Work task: Copy out all lines in the material below that contain the string "agent".

------------------------------------

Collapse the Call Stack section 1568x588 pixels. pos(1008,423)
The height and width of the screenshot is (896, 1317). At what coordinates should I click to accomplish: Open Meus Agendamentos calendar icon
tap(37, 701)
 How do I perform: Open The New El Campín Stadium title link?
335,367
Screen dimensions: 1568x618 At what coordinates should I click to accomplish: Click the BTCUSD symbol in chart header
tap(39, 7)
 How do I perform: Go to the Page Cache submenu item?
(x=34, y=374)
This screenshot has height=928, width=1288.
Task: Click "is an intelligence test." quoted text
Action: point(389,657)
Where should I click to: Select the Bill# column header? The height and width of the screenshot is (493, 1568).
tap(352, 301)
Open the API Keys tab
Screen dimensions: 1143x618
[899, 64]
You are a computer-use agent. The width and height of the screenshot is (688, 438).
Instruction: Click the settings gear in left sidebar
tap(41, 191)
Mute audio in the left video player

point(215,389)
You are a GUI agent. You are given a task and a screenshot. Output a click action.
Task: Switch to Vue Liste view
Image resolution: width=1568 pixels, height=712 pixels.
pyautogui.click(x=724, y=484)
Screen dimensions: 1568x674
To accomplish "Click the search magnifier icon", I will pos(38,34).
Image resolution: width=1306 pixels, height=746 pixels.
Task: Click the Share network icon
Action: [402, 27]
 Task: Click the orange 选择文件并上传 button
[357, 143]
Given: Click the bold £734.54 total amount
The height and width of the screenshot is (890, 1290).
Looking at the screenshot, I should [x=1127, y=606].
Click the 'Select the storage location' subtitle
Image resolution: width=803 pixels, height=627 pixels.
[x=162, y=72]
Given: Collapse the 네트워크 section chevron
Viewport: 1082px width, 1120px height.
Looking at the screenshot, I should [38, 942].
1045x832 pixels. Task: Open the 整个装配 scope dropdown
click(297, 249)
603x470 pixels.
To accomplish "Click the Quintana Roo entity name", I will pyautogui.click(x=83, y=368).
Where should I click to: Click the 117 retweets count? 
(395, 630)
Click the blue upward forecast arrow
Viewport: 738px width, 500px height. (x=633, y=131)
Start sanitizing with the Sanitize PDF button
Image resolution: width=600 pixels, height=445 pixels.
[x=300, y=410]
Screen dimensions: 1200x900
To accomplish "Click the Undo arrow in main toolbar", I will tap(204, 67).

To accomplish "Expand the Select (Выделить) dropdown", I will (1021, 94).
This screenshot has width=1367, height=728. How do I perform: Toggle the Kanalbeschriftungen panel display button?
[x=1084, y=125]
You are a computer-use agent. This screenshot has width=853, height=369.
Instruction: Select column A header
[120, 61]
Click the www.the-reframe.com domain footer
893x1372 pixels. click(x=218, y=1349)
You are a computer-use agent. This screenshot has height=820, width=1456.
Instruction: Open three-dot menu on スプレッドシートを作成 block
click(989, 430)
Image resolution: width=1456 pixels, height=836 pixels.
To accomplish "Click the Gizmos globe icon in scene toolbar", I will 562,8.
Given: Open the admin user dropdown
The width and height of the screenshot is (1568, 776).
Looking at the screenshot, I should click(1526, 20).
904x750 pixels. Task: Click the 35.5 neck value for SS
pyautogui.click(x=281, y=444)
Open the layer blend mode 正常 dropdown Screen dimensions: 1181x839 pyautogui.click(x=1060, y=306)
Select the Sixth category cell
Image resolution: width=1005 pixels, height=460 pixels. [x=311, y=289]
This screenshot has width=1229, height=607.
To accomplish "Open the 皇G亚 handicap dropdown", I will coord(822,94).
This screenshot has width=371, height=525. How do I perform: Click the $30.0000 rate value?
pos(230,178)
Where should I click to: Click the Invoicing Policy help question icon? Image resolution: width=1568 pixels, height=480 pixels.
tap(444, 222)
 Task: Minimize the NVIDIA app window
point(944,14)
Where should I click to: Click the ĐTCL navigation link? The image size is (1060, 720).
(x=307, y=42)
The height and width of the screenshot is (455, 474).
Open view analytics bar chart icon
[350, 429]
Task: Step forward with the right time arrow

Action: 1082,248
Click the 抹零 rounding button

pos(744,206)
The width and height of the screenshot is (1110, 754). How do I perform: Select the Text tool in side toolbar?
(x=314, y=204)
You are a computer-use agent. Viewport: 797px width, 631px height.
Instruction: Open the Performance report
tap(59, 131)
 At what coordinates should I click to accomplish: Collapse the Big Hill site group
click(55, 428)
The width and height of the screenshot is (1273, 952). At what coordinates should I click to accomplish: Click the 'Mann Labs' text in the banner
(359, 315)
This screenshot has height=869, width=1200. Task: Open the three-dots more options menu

------------------------------------

Written solution:
You are a computer-use agent. The width and height of the screenshot is (688, 438).
You are a GUI agent. You are given a task and a screenshot. Output a click action.
You are a computer-use agent. This screenshot has width=853, height=369.
You are a computer-use agent. This screenshot has height=820, width=1456.
You are a computer-use agent. Viewport: 797px width, 631px height.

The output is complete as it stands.